♥ Tuesday, August 29, 2006
i'm feeling kinda low right now! argh! thinking of wad i;ve done for the patients, moi care towards moi patients, the procedures i've done, blah blah blah.. seriously, if i were to rate moiself upon 10, for the 'great' things i've done today, i'll rate moiself arnd 5, or even lesser.. i didnt give moi patients the best care i cud give(something which was written in moi objectives), i didnt inform the staff nurse about things tat i shud inform stat or may be critical to the patient, i didnt take their parameters seriously, i avoided doing some sort of procedures, i'm still timid when speaking to the staff nurses(in a sense tat i dun dare to interrupt them).. haiz.. so many mistakes! so many 'no-nos'! wad's more, all these wrong-doings are not caused by anyone but all by moiself! i wasnt bold enuff to speak up, i dun have the guts to ask them when will we do the dressing, can i do it? i didnt ask if i can help serve the medications, blah blah... and i think the worst is, even for th basic ADL needs for the patients, i cant help them to achieve well!! i still gotta wait for the AN to tell moi who r the ones to do sponging, who are the ones who can shower on their own.. hmmm.. no use saying all these if i didnt want to change or something.. tmr shall be the day i show up tat i m a genuine nursing student! yupz! we shall c then..
argh! shud kill moi!! i'm sad!! juz received a message from Brenda abt there's no training tmr! so many weeks le! omg! but i'm sure they have their reasons for doing so.. yups! stay cheerful bahz! this world is so beautiful, only tat i've yet taken a look arnd.. shud learn from estelle her positive thots.. i'm positive in a way tat i will give moiself confidence of doing a better job, cuz to moi, if u have confidence, u've already run half of the race.. n i feel tat it's quite true! yupz... but there're oso times tat i lose confidence.. i used to think positively.. i used to be a much happy girl.. i was moiself in the past.. but i dun think i carry these characteristics now! the person i m now.. i dun think it's moi true self! i'm having much much thots abt moiself, moi way towards life, moi thinkings, moi future career in nursing, the future job tat i may be holding, blah blah.. so many things going thru moi small tiny but useful mind..
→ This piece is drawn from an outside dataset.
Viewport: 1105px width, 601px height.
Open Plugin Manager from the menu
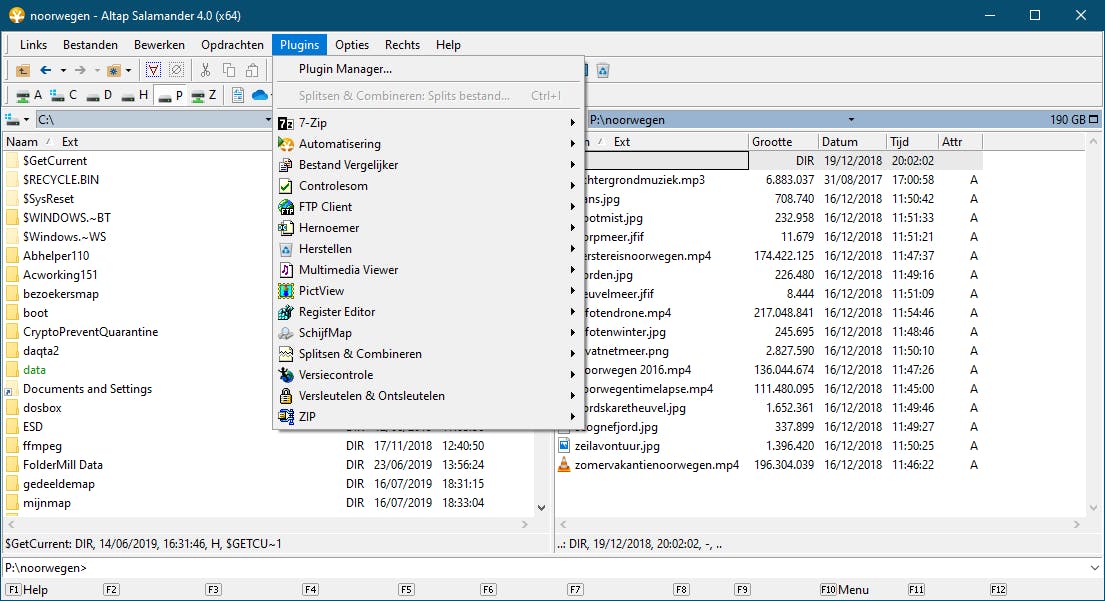pyautogui.click(x=345, y=69)
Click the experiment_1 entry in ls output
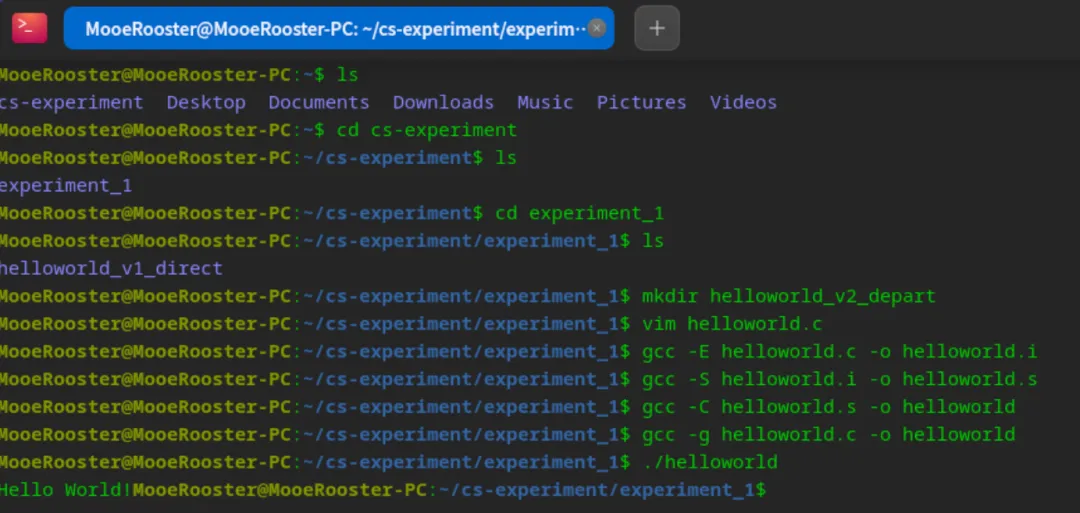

i'm having so many conflicts wif moi frenz.. to be exact, moi grp 19 poly frenz.. argh! they're making a pit out of a small tiny weeny hole.. wa kau! hate it.. conflict rises by at least two person.. two ppleare involved in a conflict.. but now, so many pple are involved! hate it lahz.. i've indirectly told sharon abt it, i guessed des knows it le.. let moi be the bad guy den.. i dun mind.. i've written in moi space blog, 'i'm used to it le'.. so for now, nothing matters at all.. now i shall carry on with moi life.. a happy life.. a life tat it used to be.. yupz! jia you!!